Avantaj olarak da şunu söyleyebilirim. Birbirimize güvenmemiz gerekiyor. Hep birlikte, aynı amaç için çalışmaya devam edersek sezon sonunda şampiyon da biz oluruz, kupaları kaldırdan da.
NEF STADYUMU'NUN ATMOSFERİ...
İnanılmaz bir atmosfer var. Birçok büyük kulüpte, birçok güzel statta oynama şansı buldum. Burada da inanılmaz atmosferlerden biri var diyebilirim. Aynı zamanda ben Paris Saint-Germain'de forma giyerken, şampiyonlar ligi maçında buraya gelip oynamıştım. O zaman da aynı izlenimleri yaşamıştım. Şimdi de bu takımın bir oyuncusu olarak aynını hissediyorum.
GOL SEVİNCİ...
Seria A'da Sampdoria - Geneo maçında oynarken. Ki bu maç orada bir klasik aynı zamanda. O maçtan kalan bir sevinç. Daha 19 yaşındaydım ve ilk kez 11'de sahaya çıkmıştım. Maçın son dakikalarıydı. Orada ilk golümü attım ve içimden gelen hareket buydu. Ben de o hareketi yaptım, o günden bu yana da yapmaya devam ediyorum..
SOL AYAKLA ATILAN GOLLER...
500 sayfayı bilmiyorum ama (gülerek) Fenerbahçe maçında, bir derbide sol ayağımla gol attım. Şimdiye kadar 2 tane var. Onu yazabiliriz en azından. (gülerek)
Umarım çok daha fazlasını atarım ki daha fazla hikaye yazılabilsin.
ARJANTİN VE TÜRKİYE'DEKİ FUTBOL TUTKUSU...
Daha önce de söyledim, kendimi evimde gibi hissediyorum buraya geldiğim zaman.
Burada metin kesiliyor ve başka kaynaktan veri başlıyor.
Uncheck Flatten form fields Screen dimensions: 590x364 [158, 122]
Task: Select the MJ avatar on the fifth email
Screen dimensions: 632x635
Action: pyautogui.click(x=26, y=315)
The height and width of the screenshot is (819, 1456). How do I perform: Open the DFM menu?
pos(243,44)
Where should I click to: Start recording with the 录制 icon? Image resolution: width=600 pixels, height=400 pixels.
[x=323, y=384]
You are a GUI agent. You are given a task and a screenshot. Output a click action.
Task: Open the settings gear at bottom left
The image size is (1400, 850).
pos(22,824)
Çünkü milli takımları olsun, ligleri olsun sürekli inanılmaz, tutkulu bir şekilde taraftarlar destekliyor takımlarını ve oyuncularını. Bu da kendimi evimde hissetmemi sağlayan şeylerden biri. Burası Arjantin'e çok benziyor.
Taraftarın bu tutkusu, bizi desteklerken karşı tarafa da yoğun bir baskı yaratıyor. Bunu her zaman büyük bir güç olarak hissediyoruz O güç bizim için iyiyken, rakiplerimiz için de zorlayıcı bir şey olabiliyor. Bizim için güzel bir his tabii ki.
ARJANTİN'İN DÜNYA KUPASINI KAZANMASI...
Bununla ilgilibir paylaşım yaptım. 45 milyon Arjantinli gerçekten yıllardır çok istedi. Yıllardır futbol çok önemli Arjantin'de. 2014'te final oynadık. Orada kaybettik maalesef. Amerika'da aynı şekilde istediğimiz şeyleri yapamadık. İtalya ile final oynadık. Futbolun en üst seviyesine gelmeyi hak eden ama henüz gelemeyen bir ülkeydi. O seviyeye gelmiş olduğumuz için çok mutluyum. Özelikle Messi'yi de koymamın nedeni de her şeyi kazanmıştı fakat sadece tek dünya kupası kalmıştı. Gerçekten hak ettiği bir şeydi. O yüzden onu koymak istedim. Arjantin'in çok iyi oyuncuları var, dünya seviyesinde oyuncuları var ve bu seviyedeki oyuncuların da kazanması gereken bir kupaydı.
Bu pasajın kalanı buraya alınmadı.